WHAT YOU SHOULD DO: Set down again exactly the lines of the listing below that fall between the line holding "You are a computer-use" and the line holding "Instruction: Visit the Facebook page icon", inclusive.

PROVIDED RECORDS:
--------------------------------------------------
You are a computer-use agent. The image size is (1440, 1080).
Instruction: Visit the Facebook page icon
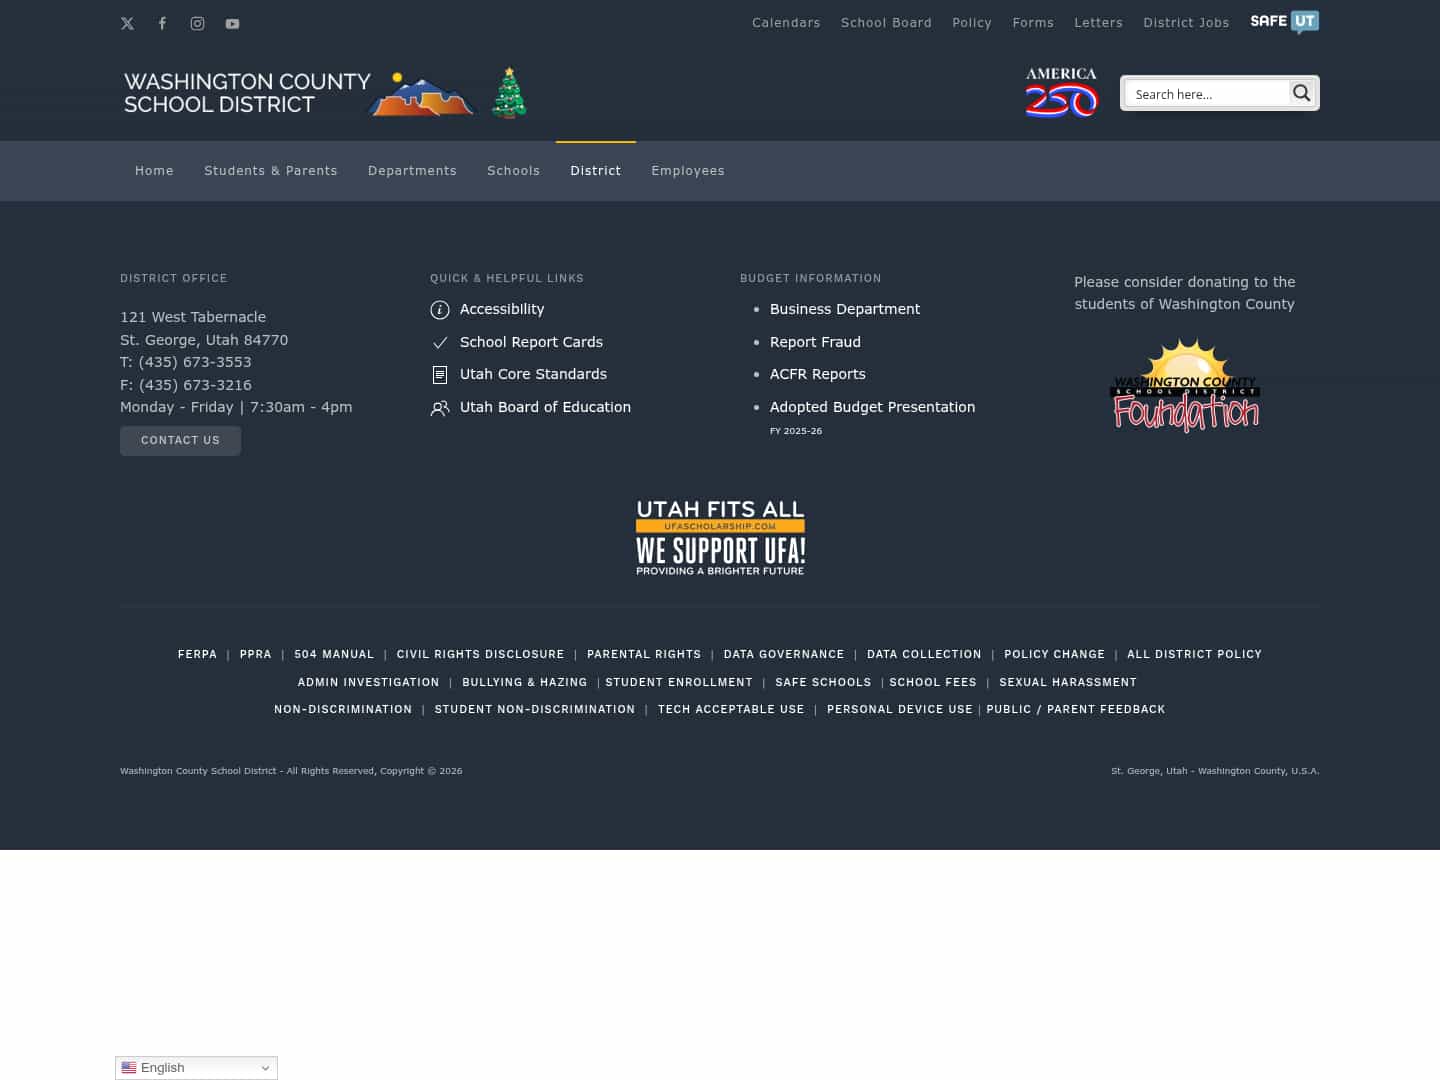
--------------------------------------------------
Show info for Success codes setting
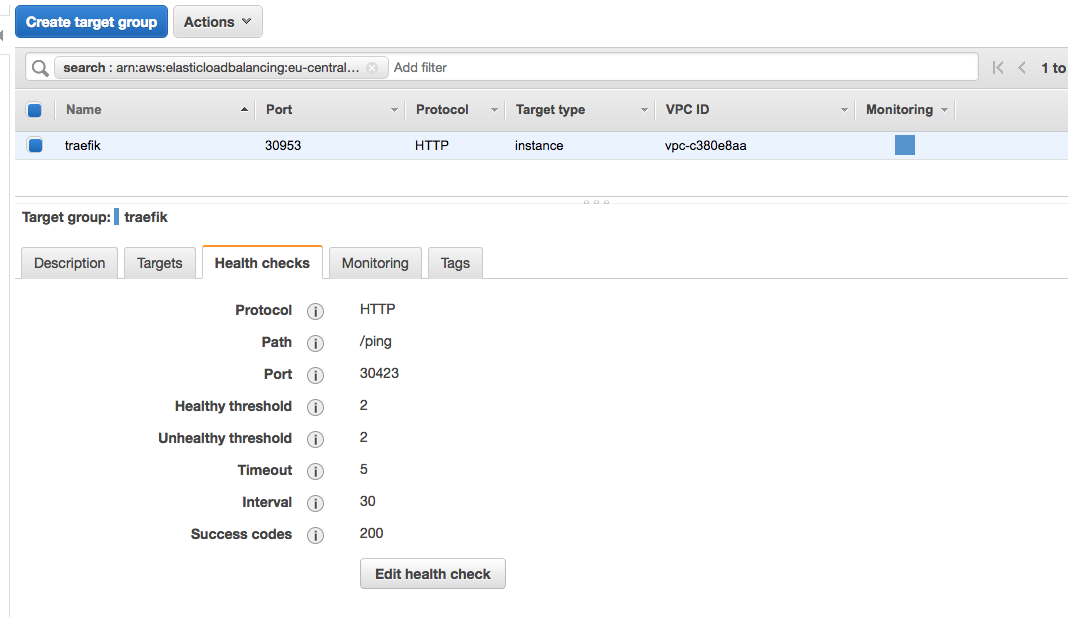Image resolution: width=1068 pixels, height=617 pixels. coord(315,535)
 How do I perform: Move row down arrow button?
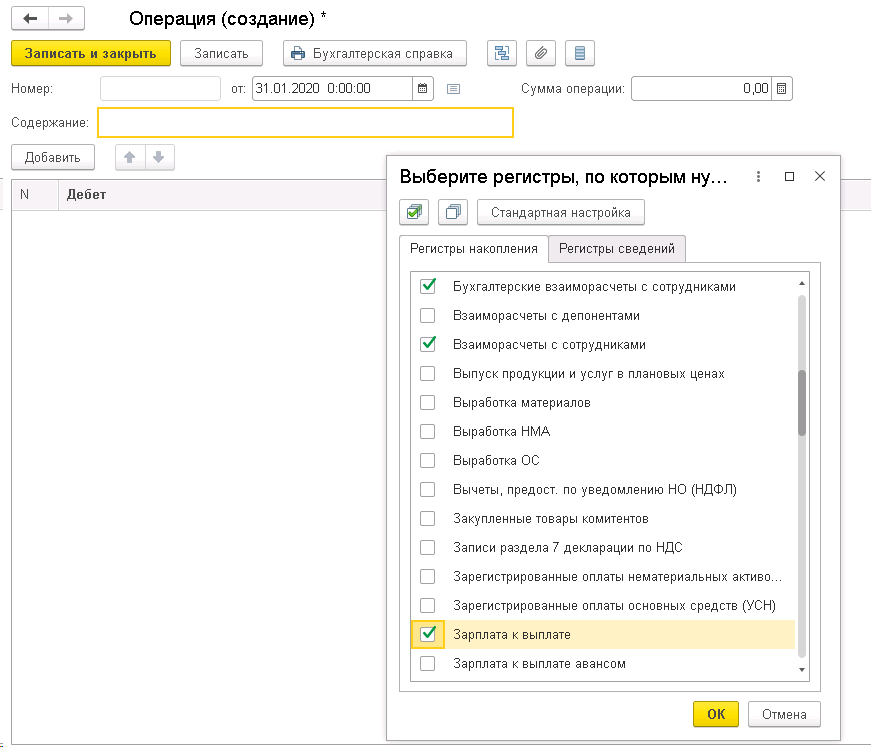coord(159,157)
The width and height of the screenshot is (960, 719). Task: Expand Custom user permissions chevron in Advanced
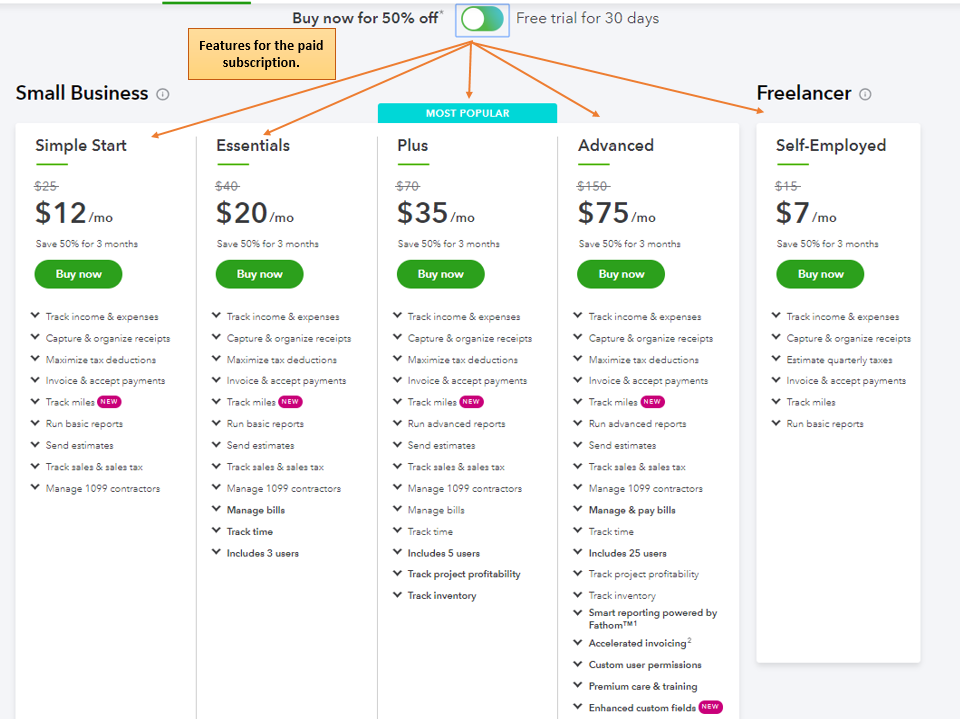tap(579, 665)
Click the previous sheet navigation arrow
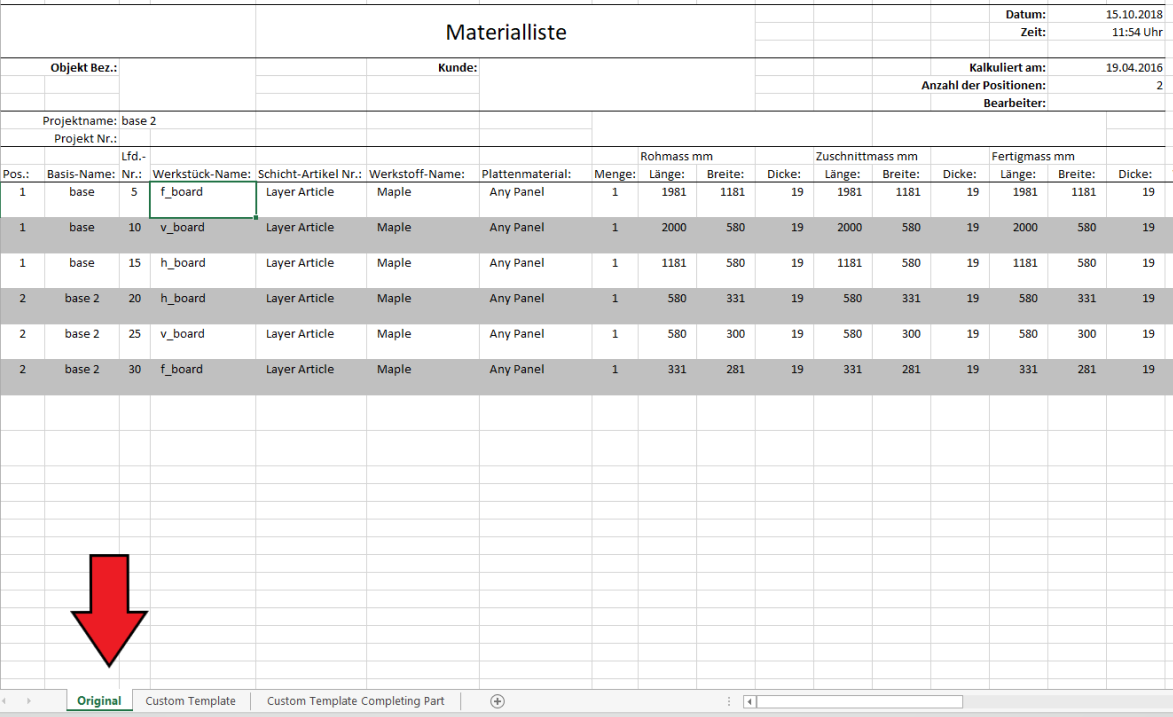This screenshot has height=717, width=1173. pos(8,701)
--------------------------------------------------
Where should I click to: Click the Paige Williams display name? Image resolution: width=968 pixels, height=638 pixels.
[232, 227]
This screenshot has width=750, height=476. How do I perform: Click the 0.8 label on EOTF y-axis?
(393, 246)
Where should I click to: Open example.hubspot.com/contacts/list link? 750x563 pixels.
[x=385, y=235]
--------------------------------------------------
EXERCISE SOLUTION:
You are a computer-use agent. The image size is (1440, 1080).
Instruction: Visit the Facebook page icon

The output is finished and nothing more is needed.